=== Input data ===
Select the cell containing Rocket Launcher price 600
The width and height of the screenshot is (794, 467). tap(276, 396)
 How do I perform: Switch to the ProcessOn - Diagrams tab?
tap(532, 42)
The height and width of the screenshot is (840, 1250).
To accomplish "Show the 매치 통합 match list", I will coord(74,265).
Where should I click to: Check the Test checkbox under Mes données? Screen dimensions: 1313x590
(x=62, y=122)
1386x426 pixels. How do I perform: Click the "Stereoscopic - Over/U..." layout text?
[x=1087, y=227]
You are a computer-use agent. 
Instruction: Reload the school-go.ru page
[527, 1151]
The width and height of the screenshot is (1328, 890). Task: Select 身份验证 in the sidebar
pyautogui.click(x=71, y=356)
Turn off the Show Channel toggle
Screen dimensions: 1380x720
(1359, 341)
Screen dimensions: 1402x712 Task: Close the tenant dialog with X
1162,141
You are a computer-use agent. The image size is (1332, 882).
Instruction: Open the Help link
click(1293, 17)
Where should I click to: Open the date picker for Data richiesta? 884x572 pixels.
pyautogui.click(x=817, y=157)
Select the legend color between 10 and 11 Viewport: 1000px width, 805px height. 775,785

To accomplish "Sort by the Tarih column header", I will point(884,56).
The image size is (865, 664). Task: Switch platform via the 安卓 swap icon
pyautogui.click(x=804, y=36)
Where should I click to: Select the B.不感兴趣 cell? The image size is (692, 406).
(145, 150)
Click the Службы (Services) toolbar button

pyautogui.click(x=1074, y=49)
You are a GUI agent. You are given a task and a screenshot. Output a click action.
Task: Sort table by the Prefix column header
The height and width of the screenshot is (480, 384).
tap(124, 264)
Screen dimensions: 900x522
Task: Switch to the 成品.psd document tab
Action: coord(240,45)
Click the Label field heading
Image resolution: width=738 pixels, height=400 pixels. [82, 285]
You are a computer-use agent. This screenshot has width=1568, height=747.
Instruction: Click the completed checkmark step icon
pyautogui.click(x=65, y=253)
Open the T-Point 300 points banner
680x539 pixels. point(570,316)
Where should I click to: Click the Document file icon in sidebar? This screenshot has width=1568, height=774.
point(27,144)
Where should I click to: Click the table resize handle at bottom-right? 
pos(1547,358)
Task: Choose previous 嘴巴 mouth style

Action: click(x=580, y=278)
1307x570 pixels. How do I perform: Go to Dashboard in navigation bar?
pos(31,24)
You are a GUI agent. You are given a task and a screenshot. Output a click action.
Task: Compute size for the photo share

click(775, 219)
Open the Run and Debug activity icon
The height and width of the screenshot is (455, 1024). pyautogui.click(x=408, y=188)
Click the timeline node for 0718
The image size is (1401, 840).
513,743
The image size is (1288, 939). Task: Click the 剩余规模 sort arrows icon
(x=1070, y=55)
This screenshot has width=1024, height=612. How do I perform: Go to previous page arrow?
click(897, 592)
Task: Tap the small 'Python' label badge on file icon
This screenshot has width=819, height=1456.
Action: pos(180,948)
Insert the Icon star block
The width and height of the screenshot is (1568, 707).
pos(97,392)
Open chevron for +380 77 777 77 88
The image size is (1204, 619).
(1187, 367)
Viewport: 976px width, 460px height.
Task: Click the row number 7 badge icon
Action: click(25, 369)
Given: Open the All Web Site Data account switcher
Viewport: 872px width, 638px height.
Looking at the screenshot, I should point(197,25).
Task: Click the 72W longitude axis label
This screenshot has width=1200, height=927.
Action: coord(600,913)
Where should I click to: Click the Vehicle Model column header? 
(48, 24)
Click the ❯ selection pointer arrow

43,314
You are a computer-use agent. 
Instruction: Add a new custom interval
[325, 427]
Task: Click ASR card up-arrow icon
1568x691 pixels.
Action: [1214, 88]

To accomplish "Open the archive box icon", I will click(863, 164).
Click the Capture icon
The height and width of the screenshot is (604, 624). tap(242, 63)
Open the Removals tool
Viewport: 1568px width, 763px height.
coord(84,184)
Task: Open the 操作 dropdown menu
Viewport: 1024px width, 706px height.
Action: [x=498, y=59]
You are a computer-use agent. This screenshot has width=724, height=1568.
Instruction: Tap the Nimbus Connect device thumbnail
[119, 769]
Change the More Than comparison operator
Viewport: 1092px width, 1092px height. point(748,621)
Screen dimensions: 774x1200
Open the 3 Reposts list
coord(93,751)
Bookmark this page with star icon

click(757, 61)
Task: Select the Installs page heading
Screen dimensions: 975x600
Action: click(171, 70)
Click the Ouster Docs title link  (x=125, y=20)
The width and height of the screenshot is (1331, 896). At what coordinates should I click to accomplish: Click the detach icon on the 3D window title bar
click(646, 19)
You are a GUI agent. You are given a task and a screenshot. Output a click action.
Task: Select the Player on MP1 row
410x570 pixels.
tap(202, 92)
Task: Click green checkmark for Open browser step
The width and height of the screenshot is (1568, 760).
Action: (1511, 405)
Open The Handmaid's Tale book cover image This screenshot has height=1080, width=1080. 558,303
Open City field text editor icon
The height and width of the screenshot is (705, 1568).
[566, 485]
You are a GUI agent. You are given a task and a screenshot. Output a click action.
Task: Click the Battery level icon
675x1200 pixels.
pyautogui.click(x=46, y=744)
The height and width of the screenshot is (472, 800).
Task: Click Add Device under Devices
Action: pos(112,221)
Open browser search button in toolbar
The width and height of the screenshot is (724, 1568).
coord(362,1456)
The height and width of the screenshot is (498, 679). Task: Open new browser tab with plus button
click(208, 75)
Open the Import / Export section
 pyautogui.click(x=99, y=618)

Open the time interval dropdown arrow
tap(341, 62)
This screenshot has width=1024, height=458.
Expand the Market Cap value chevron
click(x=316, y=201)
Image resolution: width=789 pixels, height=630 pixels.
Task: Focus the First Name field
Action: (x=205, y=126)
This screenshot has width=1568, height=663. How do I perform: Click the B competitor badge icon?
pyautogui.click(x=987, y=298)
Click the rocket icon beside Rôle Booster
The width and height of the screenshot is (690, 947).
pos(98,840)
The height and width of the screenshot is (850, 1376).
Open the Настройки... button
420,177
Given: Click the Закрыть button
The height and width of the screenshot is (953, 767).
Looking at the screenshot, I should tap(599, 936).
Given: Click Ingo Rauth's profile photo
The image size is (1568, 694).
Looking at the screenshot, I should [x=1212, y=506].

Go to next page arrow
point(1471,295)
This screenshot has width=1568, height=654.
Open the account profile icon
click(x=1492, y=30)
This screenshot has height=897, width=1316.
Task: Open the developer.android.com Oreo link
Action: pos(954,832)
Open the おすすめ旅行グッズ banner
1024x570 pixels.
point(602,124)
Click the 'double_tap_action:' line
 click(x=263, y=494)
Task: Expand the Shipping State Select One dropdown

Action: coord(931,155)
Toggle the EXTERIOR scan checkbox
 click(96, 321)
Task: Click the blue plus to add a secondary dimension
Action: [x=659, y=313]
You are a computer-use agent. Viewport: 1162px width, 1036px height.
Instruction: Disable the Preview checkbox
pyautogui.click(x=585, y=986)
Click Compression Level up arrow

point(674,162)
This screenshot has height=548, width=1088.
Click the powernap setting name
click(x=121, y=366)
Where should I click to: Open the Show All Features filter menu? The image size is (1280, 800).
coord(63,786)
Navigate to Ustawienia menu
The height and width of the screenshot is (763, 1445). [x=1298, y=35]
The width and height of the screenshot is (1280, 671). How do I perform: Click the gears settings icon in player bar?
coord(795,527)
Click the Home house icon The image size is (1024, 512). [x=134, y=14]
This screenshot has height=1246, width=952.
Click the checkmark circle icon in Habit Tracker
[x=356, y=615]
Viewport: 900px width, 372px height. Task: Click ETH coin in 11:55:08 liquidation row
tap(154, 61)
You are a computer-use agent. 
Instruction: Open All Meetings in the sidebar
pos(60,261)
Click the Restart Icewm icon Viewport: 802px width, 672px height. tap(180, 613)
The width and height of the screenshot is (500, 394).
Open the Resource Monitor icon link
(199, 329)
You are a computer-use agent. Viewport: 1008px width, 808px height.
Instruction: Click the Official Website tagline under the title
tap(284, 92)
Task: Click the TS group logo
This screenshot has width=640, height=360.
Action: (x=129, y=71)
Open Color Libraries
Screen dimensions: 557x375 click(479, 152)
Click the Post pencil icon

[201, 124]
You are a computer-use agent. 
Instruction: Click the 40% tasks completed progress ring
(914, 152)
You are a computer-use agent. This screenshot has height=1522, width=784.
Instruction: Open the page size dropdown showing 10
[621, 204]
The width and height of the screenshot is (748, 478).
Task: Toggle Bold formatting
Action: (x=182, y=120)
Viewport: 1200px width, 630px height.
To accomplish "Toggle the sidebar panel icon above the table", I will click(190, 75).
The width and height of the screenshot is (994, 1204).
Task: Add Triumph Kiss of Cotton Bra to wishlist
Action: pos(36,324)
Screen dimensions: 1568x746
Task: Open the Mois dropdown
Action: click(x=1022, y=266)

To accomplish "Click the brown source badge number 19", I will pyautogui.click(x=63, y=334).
===
Work request: Return exactly, and only, the lines above starting at the line that contains "You are a computer-use agent. Viewport: 1008px" and ending at the line that contains "Viewport: 1200px width, 630px height.".

Exercise answer:
You are a computer-use agent. Viewport: 1008px width, 808px height.
Instruction: Click the Official Website tagline under the title
tap(284, 92)
Task: Click the TS group logo
This screenshot has width=640, height=360.
Action: (x=129, y=71)
Open Color Libraries
Screen dimensions: 557x375 click(479, 152)
Click the Post pencil icon

[201, 124]
You are a computer-use agent. 
Instruction: Click the 40% tasks completed progress ring
(914, 152)
You are a computer-use agent. This screenshot has height=1522, width=784.
Instruction: Open the page size dropdown showing 10
[621, 204]
The width and height of the screenshot is (748, 478).
Task: Toggle Bold formatting
Action: (x=182, y=120)
Viewport: 1200px width, 630px height.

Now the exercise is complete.